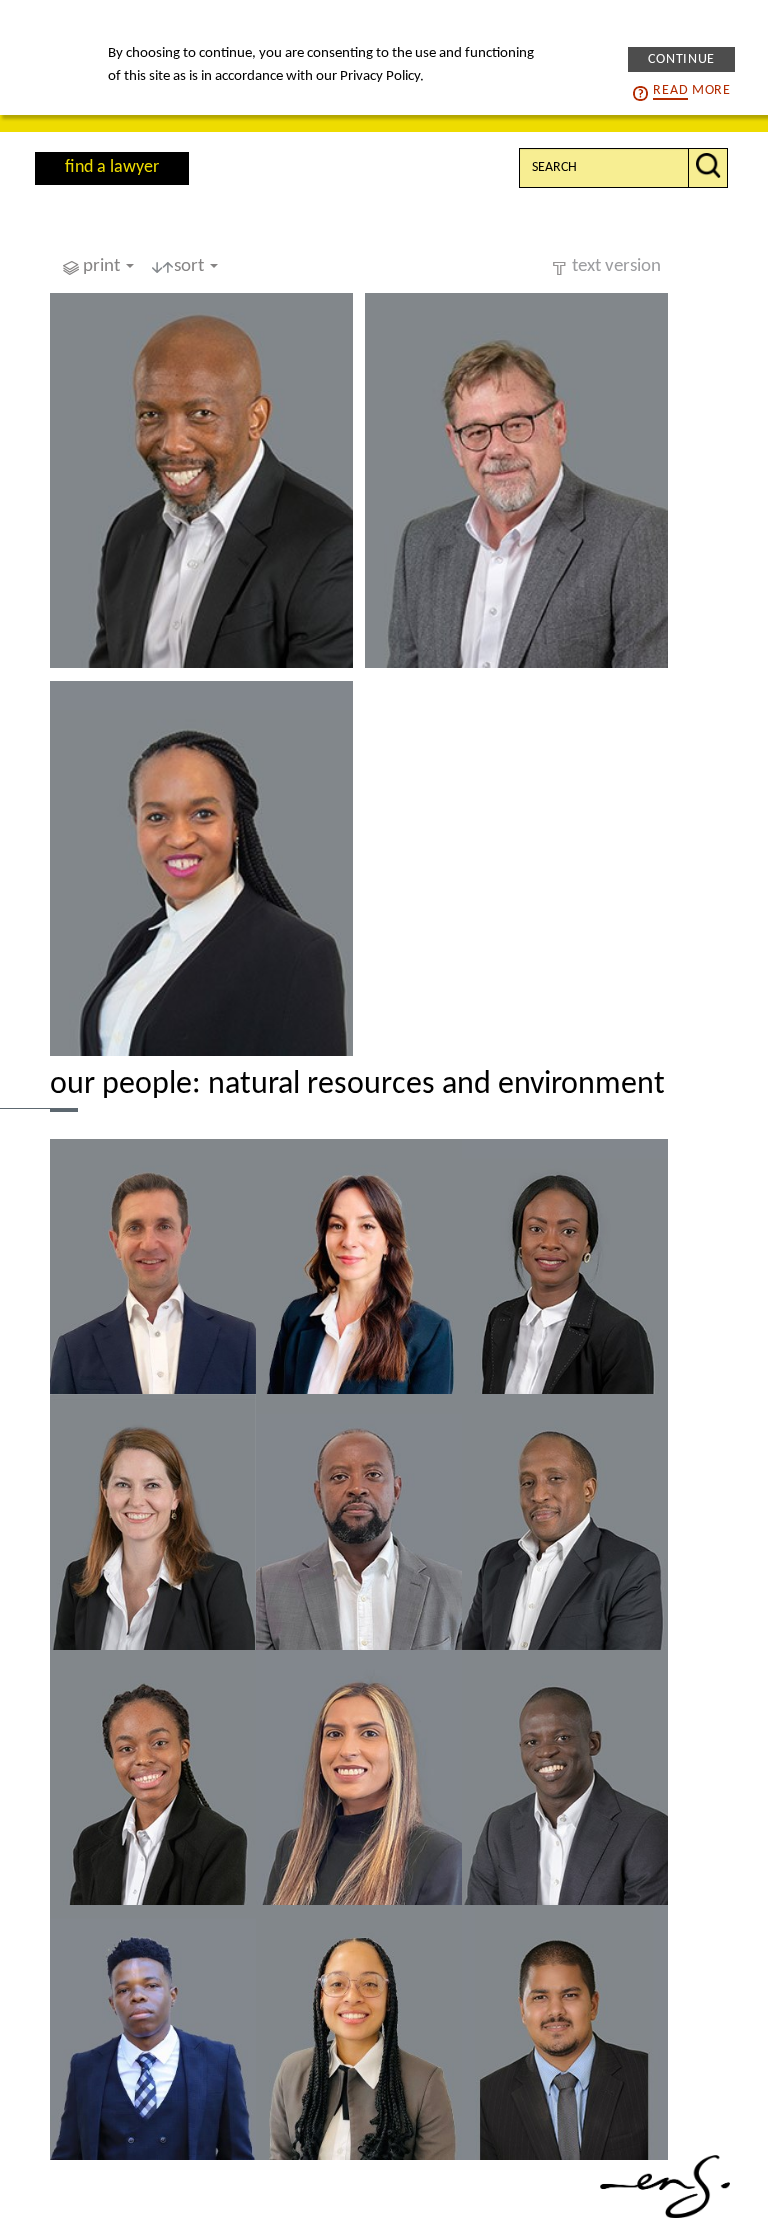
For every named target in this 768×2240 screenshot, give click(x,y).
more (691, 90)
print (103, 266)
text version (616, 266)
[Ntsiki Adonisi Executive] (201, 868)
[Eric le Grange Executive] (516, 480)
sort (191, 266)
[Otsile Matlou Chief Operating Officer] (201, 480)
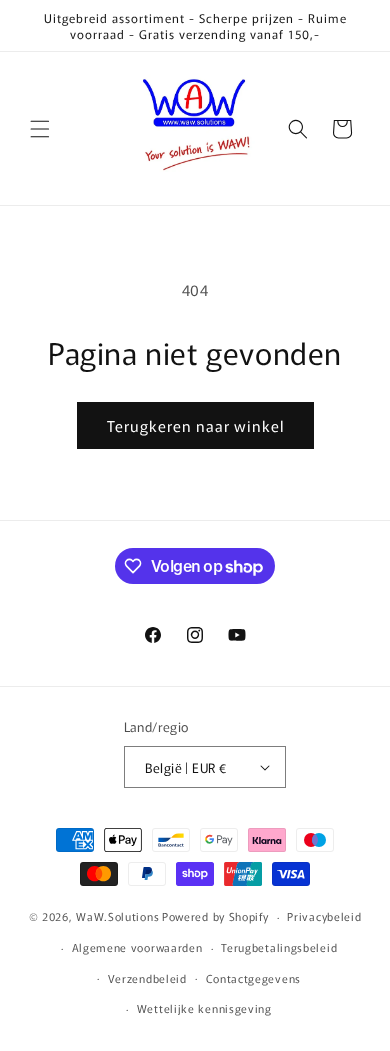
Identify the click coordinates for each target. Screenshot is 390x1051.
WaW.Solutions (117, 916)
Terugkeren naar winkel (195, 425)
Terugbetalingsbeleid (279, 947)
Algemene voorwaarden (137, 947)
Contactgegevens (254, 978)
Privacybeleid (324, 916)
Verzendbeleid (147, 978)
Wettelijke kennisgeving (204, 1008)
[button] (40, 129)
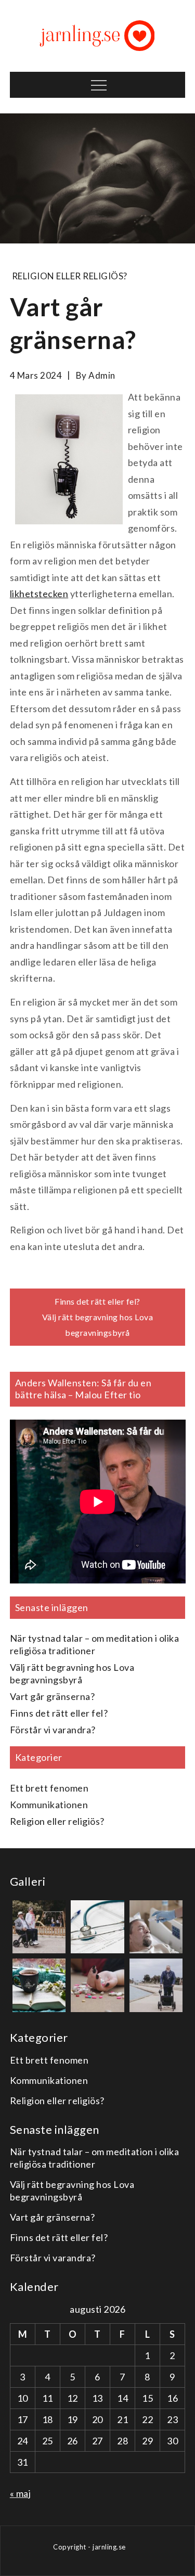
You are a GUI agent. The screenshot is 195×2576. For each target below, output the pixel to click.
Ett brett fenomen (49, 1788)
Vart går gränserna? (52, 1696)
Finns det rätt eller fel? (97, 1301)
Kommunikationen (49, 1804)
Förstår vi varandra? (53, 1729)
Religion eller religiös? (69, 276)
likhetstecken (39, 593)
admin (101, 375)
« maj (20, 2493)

********************

[Work required]:
What lines in the data above carry "Executive"? Return them all.

[Result of this task]:
[Ntsiki Adonisi Executive] (201, 868)
[Eric le Grange Executive] (516, 480)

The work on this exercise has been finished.